Reproduce the items verbatim, starting at the line containing "Given: Toggle the Tone Curve panel switch" and ending with the line containing "(x=4, y=52)", both included.

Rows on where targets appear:
★ ★ ★ ★ ★ ★ ★

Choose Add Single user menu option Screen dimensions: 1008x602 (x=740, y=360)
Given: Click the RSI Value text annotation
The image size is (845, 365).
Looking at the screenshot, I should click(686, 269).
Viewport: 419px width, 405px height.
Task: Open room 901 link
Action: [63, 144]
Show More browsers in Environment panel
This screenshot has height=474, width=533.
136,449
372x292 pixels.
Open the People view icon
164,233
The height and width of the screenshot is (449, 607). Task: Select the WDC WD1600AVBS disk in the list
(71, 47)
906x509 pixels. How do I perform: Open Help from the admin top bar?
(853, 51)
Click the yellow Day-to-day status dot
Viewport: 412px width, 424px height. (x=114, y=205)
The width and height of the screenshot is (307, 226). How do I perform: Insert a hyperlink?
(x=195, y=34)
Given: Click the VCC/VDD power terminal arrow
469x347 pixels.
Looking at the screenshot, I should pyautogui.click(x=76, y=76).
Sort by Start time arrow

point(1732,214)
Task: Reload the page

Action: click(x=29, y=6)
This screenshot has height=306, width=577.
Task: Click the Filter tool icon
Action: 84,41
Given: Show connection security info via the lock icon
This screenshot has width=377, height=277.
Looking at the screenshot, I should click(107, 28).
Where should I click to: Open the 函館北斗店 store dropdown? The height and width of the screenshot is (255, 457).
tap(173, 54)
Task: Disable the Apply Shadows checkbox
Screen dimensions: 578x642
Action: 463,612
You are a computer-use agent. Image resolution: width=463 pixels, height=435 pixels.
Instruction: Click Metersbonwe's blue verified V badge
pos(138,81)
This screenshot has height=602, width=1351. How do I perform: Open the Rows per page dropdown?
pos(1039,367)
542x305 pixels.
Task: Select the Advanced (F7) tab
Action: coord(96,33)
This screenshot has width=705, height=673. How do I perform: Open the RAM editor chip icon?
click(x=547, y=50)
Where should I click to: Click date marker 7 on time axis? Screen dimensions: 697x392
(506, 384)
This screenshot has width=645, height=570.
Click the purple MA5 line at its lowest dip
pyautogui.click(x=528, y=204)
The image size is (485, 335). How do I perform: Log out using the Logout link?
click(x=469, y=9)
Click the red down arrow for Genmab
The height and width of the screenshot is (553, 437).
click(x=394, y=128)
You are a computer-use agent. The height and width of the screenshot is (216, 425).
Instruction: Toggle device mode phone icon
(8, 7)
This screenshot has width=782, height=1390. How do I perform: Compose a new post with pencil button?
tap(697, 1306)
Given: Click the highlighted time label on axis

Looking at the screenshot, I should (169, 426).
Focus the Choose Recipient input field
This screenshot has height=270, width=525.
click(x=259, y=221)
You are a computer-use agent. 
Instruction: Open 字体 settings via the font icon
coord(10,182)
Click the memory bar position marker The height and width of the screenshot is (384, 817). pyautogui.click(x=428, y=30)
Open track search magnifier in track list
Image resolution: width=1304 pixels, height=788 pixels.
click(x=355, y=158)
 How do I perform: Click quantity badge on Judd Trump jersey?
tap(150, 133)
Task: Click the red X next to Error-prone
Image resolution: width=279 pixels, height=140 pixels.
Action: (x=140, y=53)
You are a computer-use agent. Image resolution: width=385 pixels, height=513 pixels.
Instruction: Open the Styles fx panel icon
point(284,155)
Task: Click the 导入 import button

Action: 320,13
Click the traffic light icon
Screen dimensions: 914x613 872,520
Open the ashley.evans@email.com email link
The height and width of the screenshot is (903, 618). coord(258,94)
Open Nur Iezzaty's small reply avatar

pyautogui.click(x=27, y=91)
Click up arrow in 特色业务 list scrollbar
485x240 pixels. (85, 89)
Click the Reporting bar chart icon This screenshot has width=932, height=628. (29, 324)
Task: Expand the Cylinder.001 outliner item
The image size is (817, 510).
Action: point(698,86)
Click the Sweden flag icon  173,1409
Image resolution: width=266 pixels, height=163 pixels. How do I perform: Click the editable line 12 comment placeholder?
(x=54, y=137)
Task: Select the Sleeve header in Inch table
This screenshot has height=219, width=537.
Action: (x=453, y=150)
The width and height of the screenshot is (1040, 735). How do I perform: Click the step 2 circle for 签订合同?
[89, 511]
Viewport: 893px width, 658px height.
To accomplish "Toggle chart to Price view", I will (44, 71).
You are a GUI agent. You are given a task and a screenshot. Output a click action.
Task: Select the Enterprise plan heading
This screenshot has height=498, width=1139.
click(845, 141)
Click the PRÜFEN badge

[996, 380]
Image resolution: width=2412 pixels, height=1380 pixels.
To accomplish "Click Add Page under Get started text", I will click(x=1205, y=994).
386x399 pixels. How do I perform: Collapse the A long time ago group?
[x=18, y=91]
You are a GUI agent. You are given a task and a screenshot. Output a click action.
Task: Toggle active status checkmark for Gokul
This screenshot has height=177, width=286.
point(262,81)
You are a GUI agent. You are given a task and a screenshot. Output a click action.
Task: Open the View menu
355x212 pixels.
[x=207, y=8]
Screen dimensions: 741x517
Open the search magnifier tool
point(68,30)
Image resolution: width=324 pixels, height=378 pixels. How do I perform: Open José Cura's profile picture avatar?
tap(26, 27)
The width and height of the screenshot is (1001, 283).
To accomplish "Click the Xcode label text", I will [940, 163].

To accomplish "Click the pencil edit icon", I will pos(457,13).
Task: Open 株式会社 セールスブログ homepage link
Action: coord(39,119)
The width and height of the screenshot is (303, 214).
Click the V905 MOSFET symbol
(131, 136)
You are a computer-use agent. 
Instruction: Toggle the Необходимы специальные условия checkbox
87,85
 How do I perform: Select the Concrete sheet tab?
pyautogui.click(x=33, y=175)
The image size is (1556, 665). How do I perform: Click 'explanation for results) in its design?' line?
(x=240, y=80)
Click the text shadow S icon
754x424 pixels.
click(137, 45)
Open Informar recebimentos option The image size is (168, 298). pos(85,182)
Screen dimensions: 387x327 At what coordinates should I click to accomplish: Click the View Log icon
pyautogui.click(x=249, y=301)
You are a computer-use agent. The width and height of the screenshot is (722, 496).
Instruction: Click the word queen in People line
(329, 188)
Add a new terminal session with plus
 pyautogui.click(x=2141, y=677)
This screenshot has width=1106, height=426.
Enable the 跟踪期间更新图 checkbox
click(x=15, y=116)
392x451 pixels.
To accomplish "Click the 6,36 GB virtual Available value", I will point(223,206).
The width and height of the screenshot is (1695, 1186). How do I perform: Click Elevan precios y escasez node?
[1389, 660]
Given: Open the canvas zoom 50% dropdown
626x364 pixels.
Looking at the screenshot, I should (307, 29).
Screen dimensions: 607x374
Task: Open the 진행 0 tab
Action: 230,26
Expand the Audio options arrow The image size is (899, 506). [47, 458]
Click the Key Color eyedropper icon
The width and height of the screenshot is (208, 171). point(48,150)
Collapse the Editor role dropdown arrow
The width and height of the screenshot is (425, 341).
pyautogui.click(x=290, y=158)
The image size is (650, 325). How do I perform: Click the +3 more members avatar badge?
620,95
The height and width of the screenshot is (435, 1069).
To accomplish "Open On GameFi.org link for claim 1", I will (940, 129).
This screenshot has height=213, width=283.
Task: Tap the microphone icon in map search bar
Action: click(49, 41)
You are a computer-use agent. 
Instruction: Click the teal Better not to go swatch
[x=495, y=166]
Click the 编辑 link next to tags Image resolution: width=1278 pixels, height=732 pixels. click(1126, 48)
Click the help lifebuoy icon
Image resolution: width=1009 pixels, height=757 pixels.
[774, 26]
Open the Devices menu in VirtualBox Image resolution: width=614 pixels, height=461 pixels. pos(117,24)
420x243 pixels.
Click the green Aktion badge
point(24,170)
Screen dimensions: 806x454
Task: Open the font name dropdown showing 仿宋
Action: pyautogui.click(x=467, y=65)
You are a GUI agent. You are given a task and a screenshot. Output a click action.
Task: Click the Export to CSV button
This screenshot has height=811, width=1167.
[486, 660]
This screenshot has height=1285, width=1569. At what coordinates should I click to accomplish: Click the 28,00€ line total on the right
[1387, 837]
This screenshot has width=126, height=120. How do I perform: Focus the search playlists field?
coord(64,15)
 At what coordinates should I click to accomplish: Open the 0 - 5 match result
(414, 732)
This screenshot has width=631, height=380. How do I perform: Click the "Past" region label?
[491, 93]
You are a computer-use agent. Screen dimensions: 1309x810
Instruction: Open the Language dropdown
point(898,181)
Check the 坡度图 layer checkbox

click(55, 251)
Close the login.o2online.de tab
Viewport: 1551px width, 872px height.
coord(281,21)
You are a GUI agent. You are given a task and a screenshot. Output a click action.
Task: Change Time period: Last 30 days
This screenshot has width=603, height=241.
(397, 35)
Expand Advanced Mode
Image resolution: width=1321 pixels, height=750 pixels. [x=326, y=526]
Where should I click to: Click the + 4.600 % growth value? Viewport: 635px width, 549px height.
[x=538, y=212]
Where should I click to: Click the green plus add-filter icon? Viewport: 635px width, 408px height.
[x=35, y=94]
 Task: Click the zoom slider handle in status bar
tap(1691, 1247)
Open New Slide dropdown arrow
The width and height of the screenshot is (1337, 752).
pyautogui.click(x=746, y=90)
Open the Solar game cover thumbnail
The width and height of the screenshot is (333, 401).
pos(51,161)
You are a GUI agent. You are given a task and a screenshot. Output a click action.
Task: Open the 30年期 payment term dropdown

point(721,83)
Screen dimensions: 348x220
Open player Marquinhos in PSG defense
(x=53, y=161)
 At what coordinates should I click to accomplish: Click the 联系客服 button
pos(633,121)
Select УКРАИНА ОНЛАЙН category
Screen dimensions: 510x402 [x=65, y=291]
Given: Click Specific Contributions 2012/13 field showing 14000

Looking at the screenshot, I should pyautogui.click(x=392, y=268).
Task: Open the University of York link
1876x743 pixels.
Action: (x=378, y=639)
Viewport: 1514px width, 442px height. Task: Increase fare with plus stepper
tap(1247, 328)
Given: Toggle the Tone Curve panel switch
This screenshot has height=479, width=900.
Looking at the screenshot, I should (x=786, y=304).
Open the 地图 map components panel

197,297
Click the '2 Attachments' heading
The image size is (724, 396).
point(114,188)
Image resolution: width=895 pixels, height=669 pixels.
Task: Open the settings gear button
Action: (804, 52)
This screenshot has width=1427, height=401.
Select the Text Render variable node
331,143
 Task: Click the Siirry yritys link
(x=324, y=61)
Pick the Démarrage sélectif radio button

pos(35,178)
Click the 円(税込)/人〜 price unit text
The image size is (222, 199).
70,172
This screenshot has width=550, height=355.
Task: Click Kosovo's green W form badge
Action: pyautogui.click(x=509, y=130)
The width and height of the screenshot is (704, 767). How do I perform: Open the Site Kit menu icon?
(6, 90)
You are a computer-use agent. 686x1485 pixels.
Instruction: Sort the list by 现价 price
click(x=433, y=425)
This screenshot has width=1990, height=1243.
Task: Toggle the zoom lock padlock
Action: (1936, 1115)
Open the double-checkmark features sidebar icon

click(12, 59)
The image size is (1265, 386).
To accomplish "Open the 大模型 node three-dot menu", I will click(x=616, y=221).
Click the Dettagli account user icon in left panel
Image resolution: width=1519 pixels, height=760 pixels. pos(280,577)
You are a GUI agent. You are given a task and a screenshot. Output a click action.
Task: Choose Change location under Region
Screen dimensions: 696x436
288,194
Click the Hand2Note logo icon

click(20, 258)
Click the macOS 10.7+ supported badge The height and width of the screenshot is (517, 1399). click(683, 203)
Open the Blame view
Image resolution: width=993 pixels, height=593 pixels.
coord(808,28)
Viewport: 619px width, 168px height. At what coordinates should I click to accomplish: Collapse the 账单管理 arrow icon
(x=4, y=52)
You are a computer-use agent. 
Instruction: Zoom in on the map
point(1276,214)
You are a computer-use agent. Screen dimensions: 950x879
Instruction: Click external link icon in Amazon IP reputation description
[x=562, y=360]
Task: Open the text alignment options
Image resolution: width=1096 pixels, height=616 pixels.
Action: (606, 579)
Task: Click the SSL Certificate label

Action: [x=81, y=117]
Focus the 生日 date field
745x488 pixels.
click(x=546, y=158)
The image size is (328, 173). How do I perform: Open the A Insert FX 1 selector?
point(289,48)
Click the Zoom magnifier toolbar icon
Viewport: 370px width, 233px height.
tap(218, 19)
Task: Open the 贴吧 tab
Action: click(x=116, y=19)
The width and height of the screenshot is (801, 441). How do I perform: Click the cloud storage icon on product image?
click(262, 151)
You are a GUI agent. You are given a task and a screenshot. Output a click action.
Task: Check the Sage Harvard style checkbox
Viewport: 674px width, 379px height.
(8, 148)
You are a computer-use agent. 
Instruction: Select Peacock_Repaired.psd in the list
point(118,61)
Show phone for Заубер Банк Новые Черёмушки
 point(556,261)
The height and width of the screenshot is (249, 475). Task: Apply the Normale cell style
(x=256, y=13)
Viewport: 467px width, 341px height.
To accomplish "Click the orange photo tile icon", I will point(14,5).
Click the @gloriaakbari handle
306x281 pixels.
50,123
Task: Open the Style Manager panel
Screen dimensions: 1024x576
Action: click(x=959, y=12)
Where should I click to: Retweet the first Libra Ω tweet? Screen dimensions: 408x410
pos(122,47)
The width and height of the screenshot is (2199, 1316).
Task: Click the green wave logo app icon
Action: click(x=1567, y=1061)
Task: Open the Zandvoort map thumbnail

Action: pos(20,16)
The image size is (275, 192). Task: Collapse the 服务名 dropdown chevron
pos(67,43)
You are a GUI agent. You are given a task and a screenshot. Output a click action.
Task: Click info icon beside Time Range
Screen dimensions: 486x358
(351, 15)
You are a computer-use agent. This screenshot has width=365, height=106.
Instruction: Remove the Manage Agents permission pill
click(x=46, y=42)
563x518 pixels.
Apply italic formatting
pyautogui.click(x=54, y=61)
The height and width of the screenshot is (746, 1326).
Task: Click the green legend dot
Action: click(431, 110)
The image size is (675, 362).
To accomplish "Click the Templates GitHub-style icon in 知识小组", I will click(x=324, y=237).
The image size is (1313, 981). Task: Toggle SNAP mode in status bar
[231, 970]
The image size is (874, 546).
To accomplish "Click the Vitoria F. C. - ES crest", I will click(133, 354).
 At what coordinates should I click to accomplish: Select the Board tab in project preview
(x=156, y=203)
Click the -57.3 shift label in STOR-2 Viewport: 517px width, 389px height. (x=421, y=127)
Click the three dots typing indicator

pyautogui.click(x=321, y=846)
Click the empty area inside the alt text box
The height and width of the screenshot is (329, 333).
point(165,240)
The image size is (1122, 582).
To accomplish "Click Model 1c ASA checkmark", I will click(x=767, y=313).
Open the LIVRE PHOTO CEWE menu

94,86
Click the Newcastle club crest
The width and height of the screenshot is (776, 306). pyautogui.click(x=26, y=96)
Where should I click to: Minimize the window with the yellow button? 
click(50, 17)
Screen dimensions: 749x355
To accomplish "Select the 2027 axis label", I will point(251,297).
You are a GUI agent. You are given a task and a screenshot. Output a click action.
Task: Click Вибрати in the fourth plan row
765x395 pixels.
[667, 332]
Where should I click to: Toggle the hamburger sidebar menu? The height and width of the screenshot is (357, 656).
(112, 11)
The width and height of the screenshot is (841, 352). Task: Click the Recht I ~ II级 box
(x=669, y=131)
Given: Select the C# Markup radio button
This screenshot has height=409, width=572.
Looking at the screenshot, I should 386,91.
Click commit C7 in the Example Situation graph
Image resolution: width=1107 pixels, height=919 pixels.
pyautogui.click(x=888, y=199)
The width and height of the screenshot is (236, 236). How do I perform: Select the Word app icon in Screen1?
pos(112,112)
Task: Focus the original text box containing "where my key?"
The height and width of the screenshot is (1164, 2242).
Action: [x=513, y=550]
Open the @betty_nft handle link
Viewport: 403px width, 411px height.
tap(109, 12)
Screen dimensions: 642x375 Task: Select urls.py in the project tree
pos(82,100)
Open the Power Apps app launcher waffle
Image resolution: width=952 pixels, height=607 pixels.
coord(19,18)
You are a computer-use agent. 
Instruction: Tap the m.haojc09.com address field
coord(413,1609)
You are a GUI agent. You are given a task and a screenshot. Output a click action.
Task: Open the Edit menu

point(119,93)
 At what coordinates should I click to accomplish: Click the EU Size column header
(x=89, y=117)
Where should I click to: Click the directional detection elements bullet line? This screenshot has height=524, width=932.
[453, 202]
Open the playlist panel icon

★ ★ ★ ★ ★ ★ ★

* _Written response_:
Given: Toggle the Tone Curve panel switch
This screenshot has height=479, width=900.
Looking at the screenshot, I should (x=786, y=304).
Open the 地图 map components panel

197,297
Click the '2 Attachments' heading
The image size is (724, 396).
point(114,188)
Image resolution: width=895 pixels, height=669 pixels.
Task: Open the settings gear button
Action: (804, 52)
This screenshot has width=1427, height=401.
Select the Text Render variable node
331,143
 Task: Click the Siirry yritys link
(x=324, y=61)
Pick the Démarrage sélectif radio button

pos(35,178)
Click the 円(税込)/人〜 price unit text
The image size is (222, 199).
70,172
This screenshot has width=550, height=355.
Task: Click Kosovo's green W form badge
Action: pyautogui.click(x=509, y=130)
The width and height of the screenshot is (704, 767). How do I perform: Open the Site Kit menu icon?
(6, 90)
You are a computer-use agent. 686x1485 pixels.
Instruction: Sort the list by 现价 price
click(x=433, y=425)
This screenshot has width=1990, height=1243.
Task: Toggle the zoom lock padlock
Action: (1936, 1115)
Open the double-checkmark features sidebar icon

click(12, 59)
The image size is (1265, 386).
To accomplish "Open the 大模型 node three-dot menu", I will click(x=616, y=221).
Click the Dettagli account user icon in left panel
Image resolution: width=1519 pixels, height=760 pixels. pos(280,577)
You are a GUI agent. You are given a task and a screenshot. Output a click action.
Task: Choose Change location under Region
Screen dimensions: 696x436
288,194
Click the Hand2Note logo icon

click(20, 258)
Click the macOS 10.7+ supported badge The height and width of the screenshot is (517, 1399). click(683, 203)
Open the Blame view
Image resolution: width=993 pixels, height=593 pixels.
coord(808,28)
Viewport: 619px width, 168px height. At what coordinates should I click to accomplish: Collapse the 账单管理 arrow icon
(x=4, y=52)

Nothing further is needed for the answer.